Mouse macrophages undergo ER stress and apoptosis upon free cholesterol loading (FCL). We recently generated iPLA₂β-null mice, and here we demonstrate that iPLA₂β-null macrophages have reduced sensitivity to FCL-induced apoptosis, although they and wild-type (WT) cells exhibit similar increases in the transcriptional regulator CHOP. iPLA ₂β-null macrophages are also less sensitive to apoptosis induced by the sarcoplasmic reticulum Ca²⁺-ATPase inhibitor thapsigargin and the scavenger receptor A ligand fucoidan, and restoring iPLA₂β expression with recombinant adenovirus increases apoptosis toward WT levels. WT and iPLA₂β-null macrophages incorporate [³H] arachidonic acid ([³H]AA]) into glycerophosphocholine lipids equally rapidly and exhibit identical zymosan-induced, cPLA₂β-catalyzed [³H]AA release. In contrast, although WT macrophages exhibit robust [³H]AA release upon FCL, this is attenuated in iPLA ₂β-null macrophages and increases toward WT levels upon restoring iPLA₂β expression. Recent reports indicate that iPLA₂β modulates mitochondrial cytochrome c release, and we find that thapsigargin and fucoidan induce mitochondrial phospholipid loss and cytochrome c release into WT macrophage cytosol and that these events are blunted in iPLA₂β-null cells. Immunoblotting studies indicate that iPLA₂β associates with mitochondria in macrophages subjected to ER stress.

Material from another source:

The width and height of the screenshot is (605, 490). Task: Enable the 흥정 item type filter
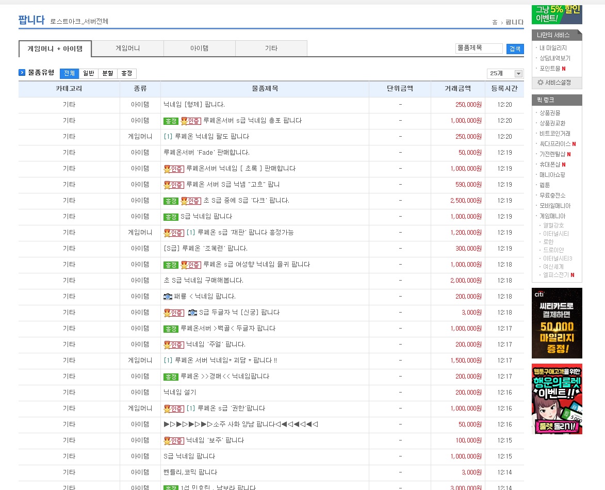click(127, 73)
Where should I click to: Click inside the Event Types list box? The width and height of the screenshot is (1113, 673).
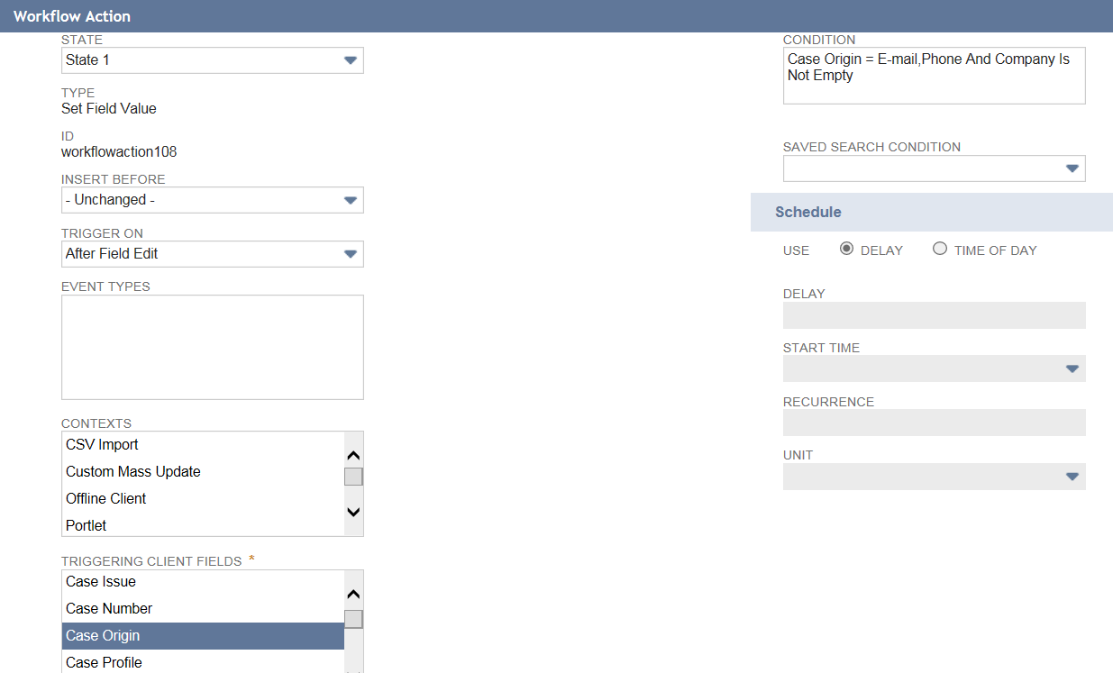212,347
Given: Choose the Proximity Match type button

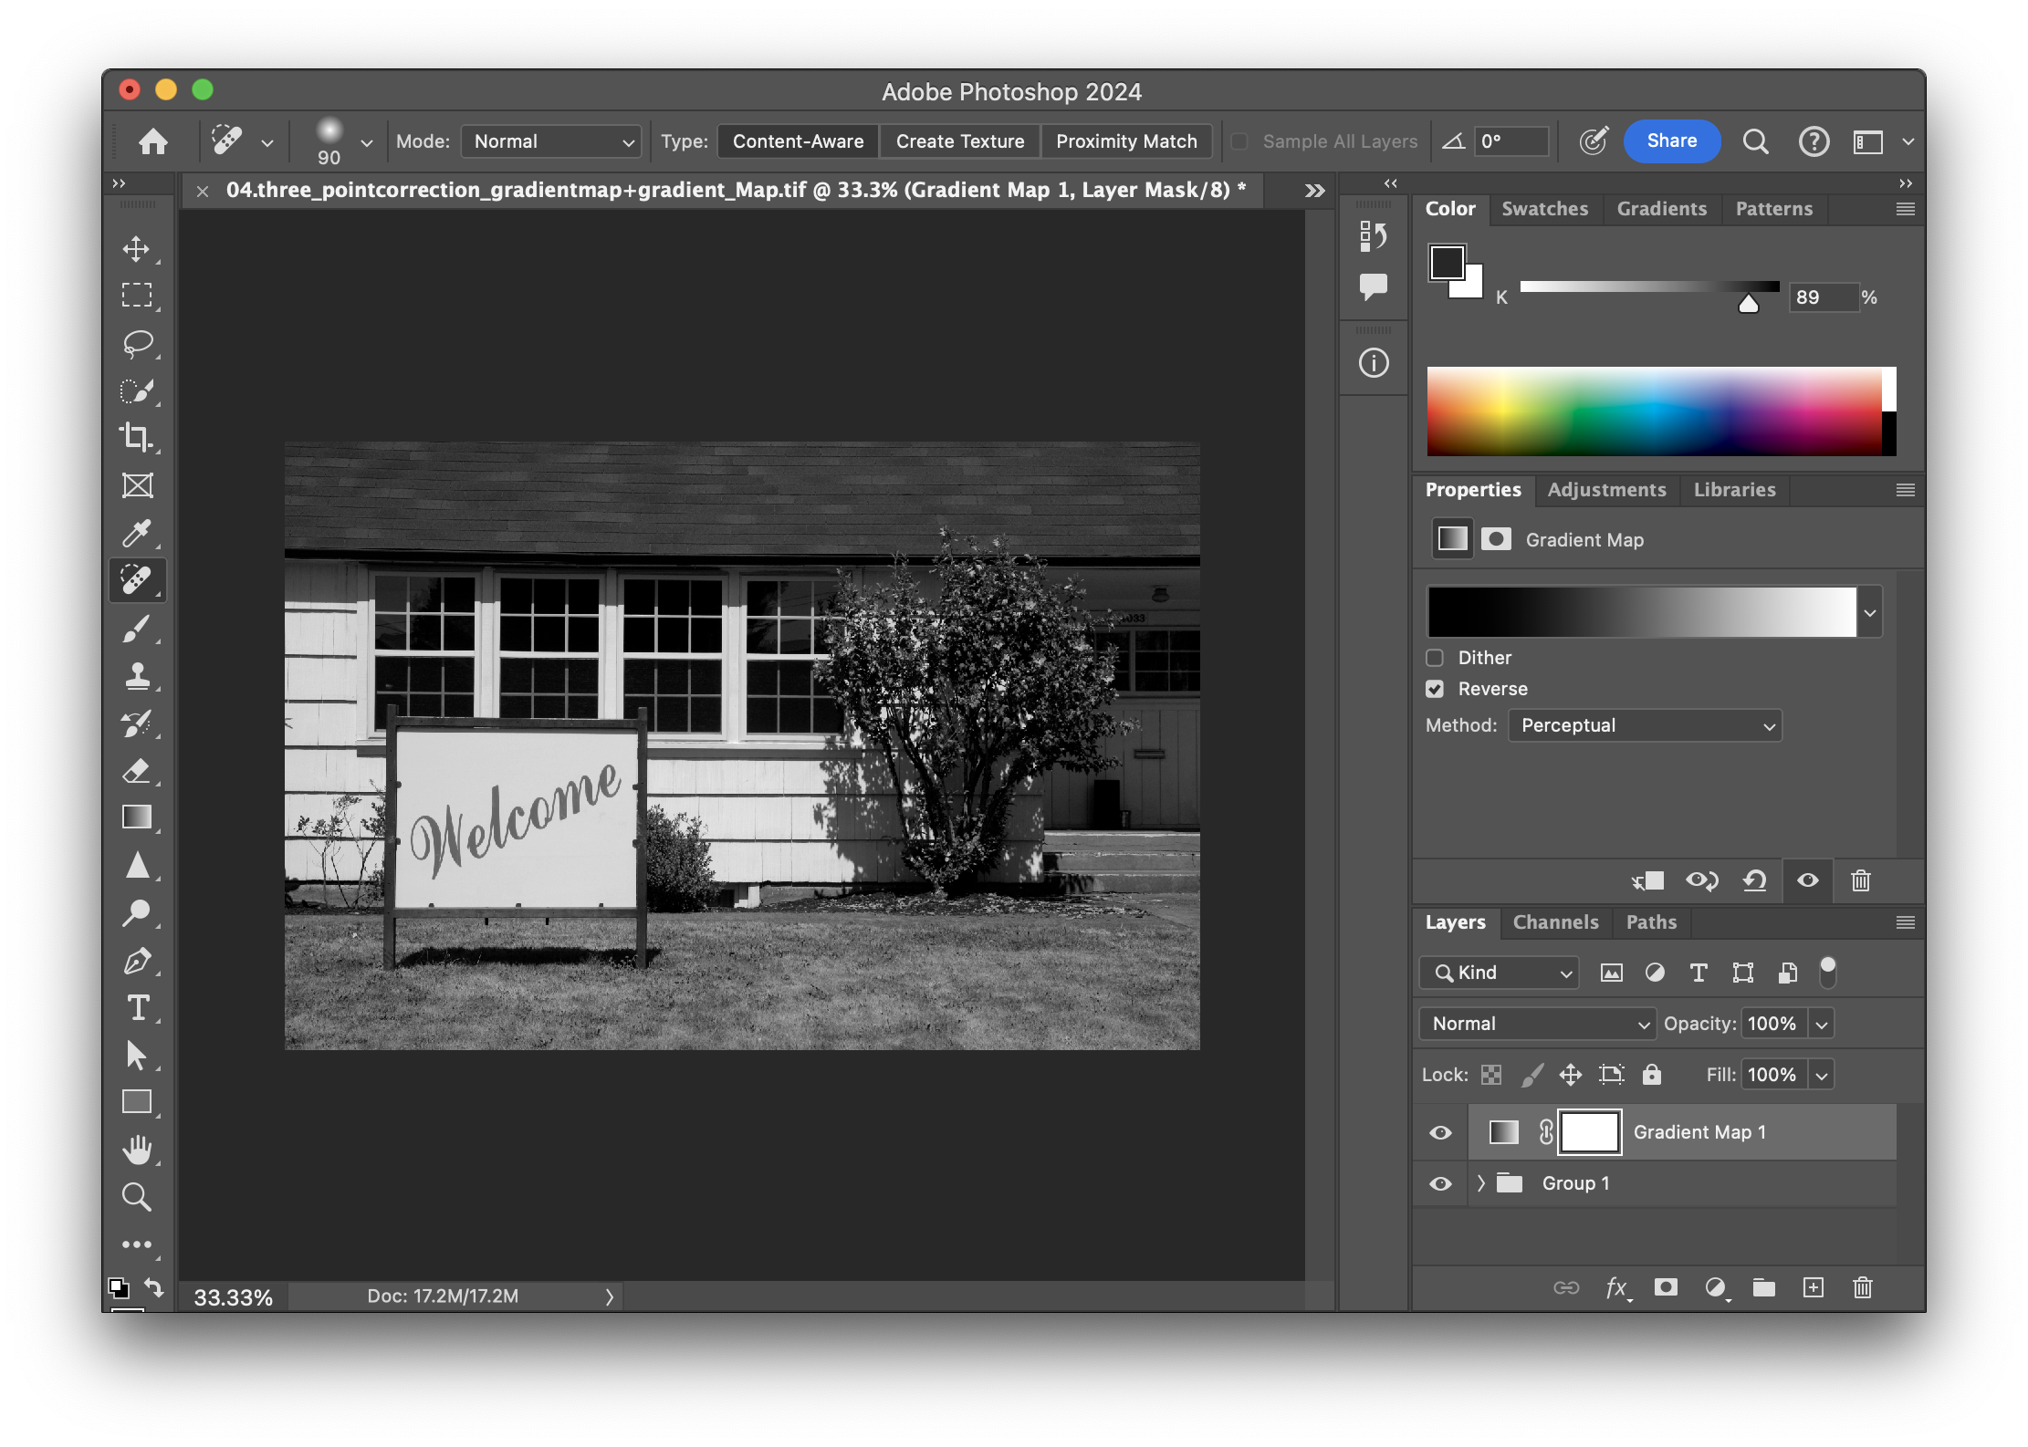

AA incorporation into glycerophosphocholine lipids is unimpaired in iPLA₂β-null macrophages upon electrospray ionization-tandem mass spectrometry analyses, and their complex lipid composition is similar to WT cells. These findings suggest that iPLA ₂β participates in ER stress-induced macrophage apoptosis caused by FCL or thapsigargin but that deletion of iPLA₂β does not impair macrophage arachidonate incorporation or phospholipid composition.